4 Aug 2008

Russian Nobel prize winner Solzhenitsyn dies

5:03 pm on 4 August 2008

Alexander Solzhenitsyn, the Nobel prize winner for literature who graphically portrayed life in Soviet labour camps, has died at the age of 89.

The writer and historian had reportedly been seriously ill for months. The Interfax news agency reported that he died of a stroke, quoting literary sources in Moscow, where the writer lived since 1994, after the fall of the Soviet Union.

Solzhenitsyn was born on 11 December 1918. He served in the Red Army in World War II, but in 1945 was convicted for criticising Stalin's conduct of the war and spent the next decade in prison camps and internal exile.

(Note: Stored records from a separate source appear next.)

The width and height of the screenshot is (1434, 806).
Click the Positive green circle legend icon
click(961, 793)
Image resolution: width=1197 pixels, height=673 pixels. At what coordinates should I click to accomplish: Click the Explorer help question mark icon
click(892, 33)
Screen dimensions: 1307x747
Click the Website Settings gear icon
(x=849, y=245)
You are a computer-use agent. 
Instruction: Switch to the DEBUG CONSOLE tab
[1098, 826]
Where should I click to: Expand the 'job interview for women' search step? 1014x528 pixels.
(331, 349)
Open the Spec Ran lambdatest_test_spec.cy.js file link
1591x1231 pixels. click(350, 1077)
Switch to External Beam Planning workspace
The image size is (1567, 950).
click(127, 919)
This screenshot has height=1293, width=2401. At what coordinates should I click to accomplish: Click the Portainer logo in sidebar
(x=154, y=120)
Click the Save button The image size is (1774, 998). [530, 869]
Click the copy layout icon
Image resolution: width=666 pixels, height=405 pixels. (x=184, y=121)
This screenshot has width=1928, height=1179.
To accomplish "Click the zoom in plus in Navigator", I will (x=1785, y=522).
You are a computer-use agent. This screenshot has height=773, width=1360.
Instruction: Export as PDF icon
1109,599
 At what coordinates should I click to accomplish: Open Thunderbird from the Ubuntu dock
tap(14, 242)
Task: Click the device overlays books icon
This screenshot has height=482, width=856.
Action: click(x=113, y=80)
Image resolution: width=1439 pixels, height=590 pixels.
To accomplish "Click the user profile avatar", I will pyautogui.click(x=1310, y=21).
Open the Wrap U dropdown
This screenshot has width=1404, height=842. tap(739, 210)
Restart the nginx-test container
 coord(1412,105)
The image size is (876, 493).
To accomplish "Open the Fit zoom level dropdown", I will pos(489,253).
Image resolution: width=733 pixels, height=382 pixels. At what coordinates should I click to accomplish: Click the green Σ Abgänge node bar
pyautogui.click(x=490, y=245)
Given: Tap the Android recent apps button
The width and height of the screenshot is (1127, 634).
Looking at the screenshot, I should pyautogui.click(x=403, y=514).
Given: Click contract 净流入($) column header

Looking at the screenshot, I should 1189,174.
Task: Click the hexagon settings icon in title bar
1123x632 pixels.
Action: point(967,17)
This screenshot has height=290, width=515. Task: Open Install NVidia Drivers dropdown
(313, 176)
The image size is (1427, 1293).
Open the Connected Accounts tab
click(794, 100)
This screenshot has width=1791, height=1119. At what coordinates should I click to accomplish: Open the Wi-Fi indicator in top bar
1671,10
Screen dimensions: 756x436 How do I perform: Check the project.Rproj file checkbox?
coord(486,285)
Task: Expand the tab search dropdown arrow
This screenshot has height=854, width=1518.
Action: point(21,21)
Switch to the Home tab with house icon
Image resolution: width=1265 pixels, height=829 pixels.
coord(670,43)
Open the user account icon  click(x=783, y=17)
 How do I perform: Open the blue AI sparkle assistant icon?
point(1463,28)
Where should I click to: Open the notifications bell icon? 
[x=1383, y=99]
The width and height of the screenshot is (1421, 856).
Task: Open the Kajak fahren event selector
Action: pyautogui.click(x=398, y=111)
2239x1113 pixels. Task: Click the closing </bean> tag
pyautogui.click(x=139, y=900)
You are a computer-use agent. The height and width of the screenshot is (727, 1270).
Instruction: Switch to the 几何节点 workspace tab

He came to literary prominence in 1962 with One Day in the Life of Ivan Denisovich, a short novel based on his own labour camp experiences. It was the only work published in his homeland during Soviet rule.

Alexander Solzhenitsyn's main work was The Gulag Archipelago, first published in the West in 1973, which described the years of Stalinist terror using thousands of details and individual cases.

That book led to Solzhenitsyn's exile from his homeland in 1974, and from his American home in Vermont, he became an icon of resistance to the communist system.

He made a hero's return to Russia in 1994, after the fall of the Soviet Union. But far from celebrating the shape of a homeland freed from communism, he railed against its heady materialism and corruption.

Alexander Solzhenitsyn received the 1970 Nobel Prize for Literature for a body of work including The First Circle (1968) and Cancer Ward (1968).

Government award

In 2007, the one-time exile received the highest Russian government award for his work in the humanities - the Russian State Prize.

In announcing the prize last year, Yury Osipov, president of the Russian Academy of Sciences, called Solzhenitsyn "the author of works without which the history of the 20th century is unthinkable".

Solzhenitsyn did not attend the announcement of the state prize in Moscow's Kremlin, but his wife, Natalya, said the writer hoped his study of Russia's history would help the country in the future.

The prize, she said, "gives a certain hope, and Alexander Isayevich [Solzhenitsyn] would be glad if that hope came to life, a hope our country will learn the lesson of its self-destruction in the 20th century and not repeat it".

The State Prize's origins date back to Soviet times, but Solzhenitsyn was just the second person to receive the prize for work in the humanities. Russian Orthodox Patriarch Alexiy II received the first such prize in 2006.